What is a geo-holdout in marketing?
A geo-holdout is a marketing experiment where a specific geographic region is selected as a “control” group, receiving standard marketing efforts, while another demographically similar region serves as a “test” group, receiving a new or modified marketing strategy. This allows marketers to isolate and measure the incremental impact of the new strategy by comparing performance metrics between the two regions.
Why is first-party intent data more effective for B2B than third-party data?
First-party intent data, gathered directly from a company’s website or CRM, often provides a deeper and more specific understanding of a prospect’s needs and engagement with your products or services. It indicates direct interest in your brand, whereas third-party data, while useful for broader identification, can be less specific to your unique offerings and may capture more generalized interest.
How can businesses identify strong B2B intent signals?
Businesses can identify strong B2B intent signals by tracking specific user behaviors such as repeated visits to product or pricing pages, downloading detailed solution guides, engaging with case studies, searching for competitor comparisons, or consuming content related to specific industry challenges your product addresses.

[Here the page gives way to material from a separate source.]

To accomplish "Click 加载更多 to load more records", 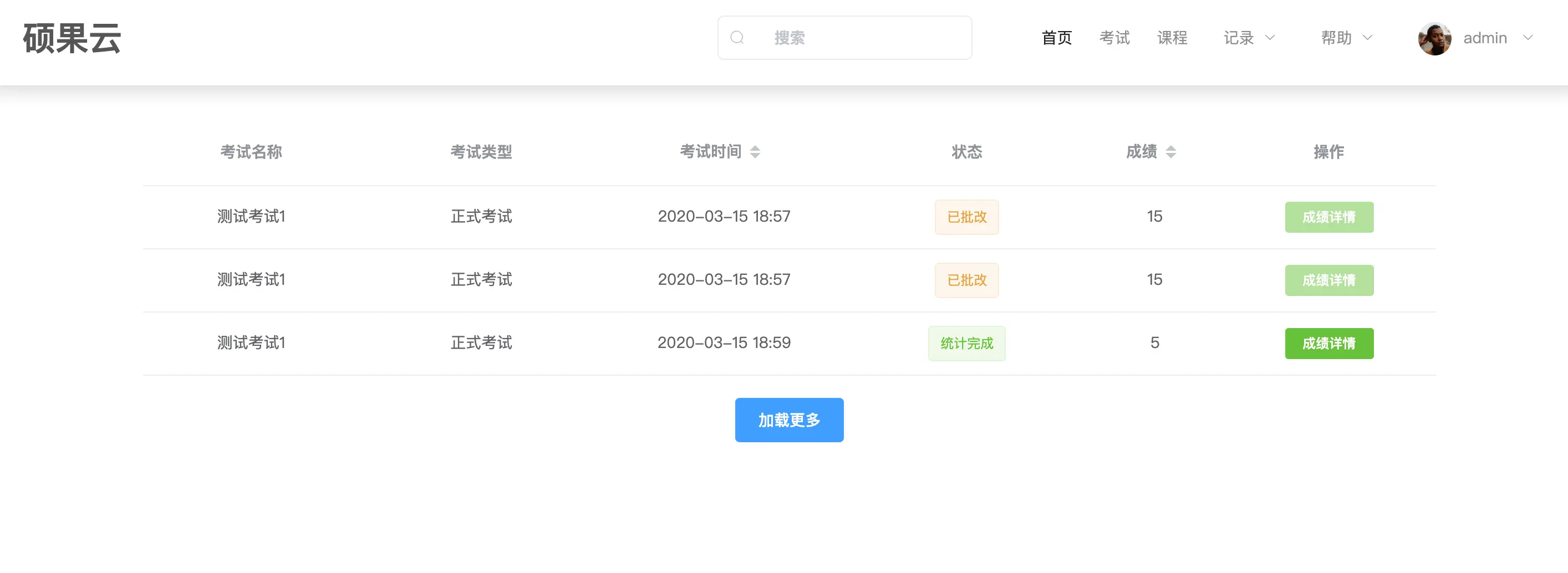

CRM activity and sales conversations also provide valuable direct intent signals.
What is the difference between CPL and CPQL?

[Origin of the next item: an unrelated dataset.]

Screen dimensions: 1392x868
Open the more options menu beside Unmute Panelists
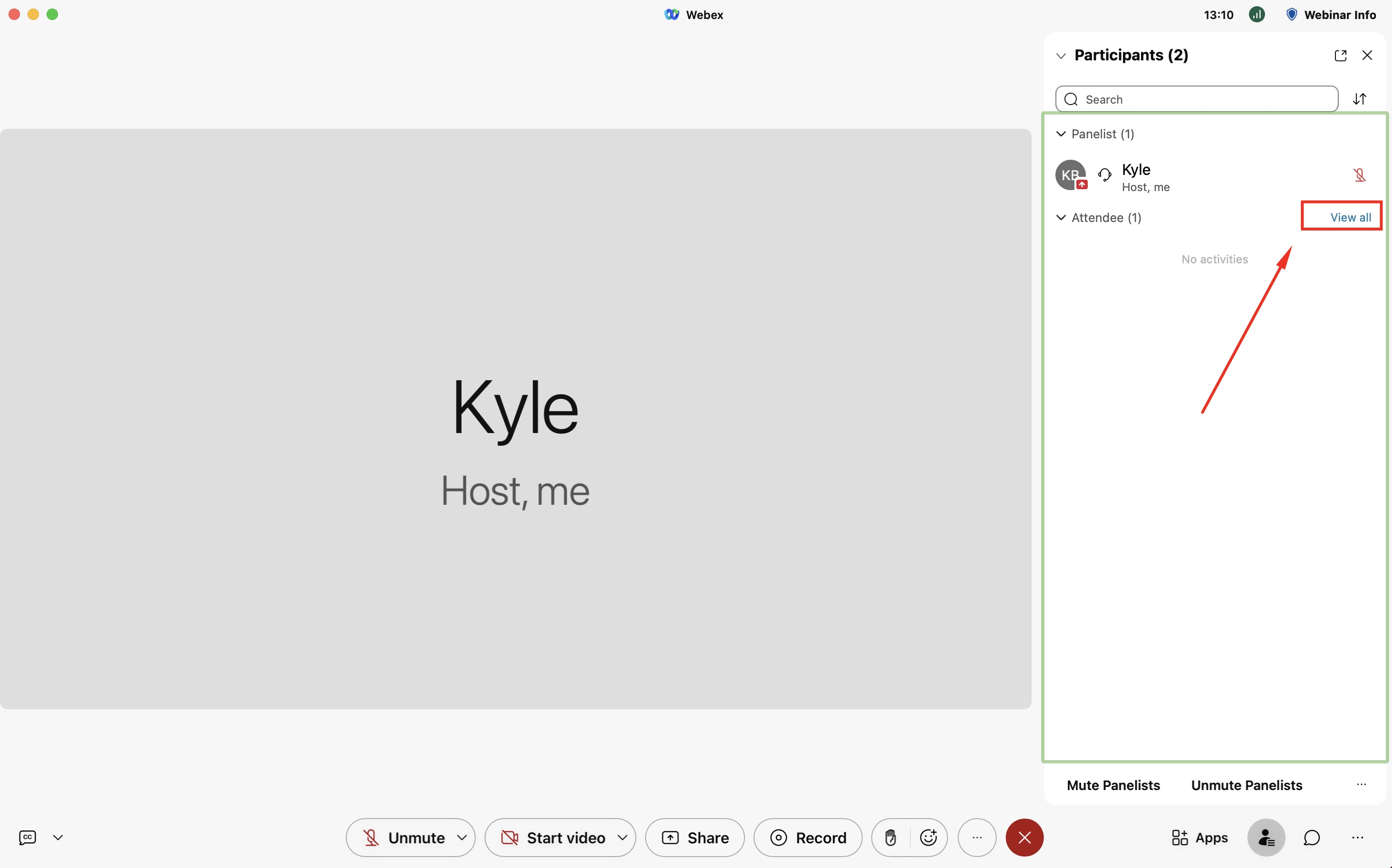pos(1361,785)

CPL (Cost Per Lead) measures the cost incurred to acquire any lead, regardless of its quality or potential to convert into a sale. CPQL (Cost Per Qualified Lead), on the other hand, measures the cost to acquire a lead that meets specific criteria defined by the sales team as likely to convert, such as fitting the ideal customer profile or demonstrating high purchase intent. CPQL is a more meaningful metric for B2B marketing effectiveness.
Why is multi-touch attribution important for B2B marketing?

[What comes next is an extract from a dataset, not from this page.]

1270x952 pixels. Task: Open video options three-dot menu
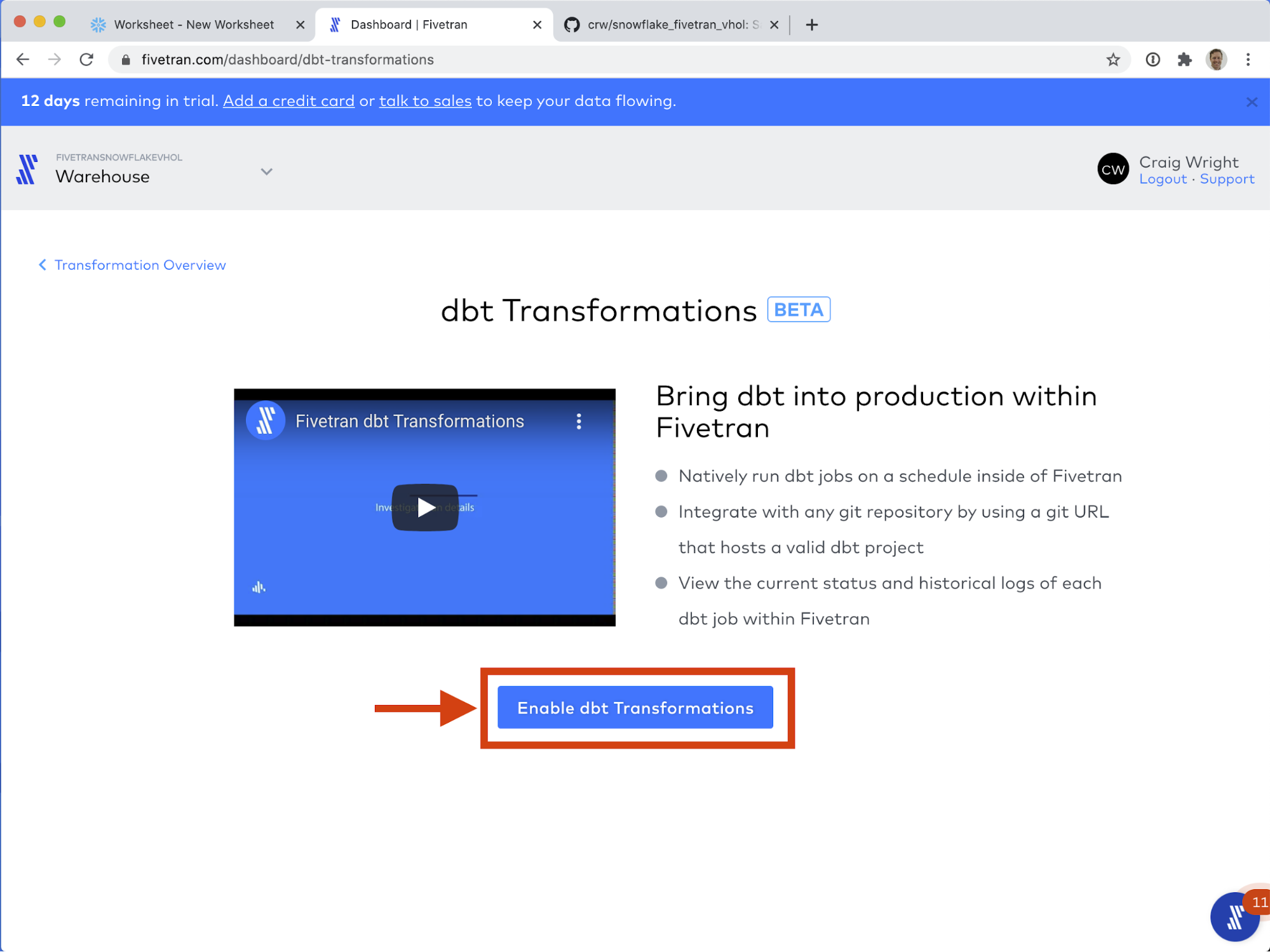[578, 422]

Multi-touch attribution is important for B2B marketing because sales cycles are typically long and involve multiple interactions across different channels before a conversion occurs. A single-touch model (like last-click) often overvalues the final touchpoint while ignoring the influence of earlier interactions that nurtured the prospect. Multi-touch models provide a more holistic view of which channels and touchpoints contribute to the customer journey, allowing for better budget allocation and strategy optimization.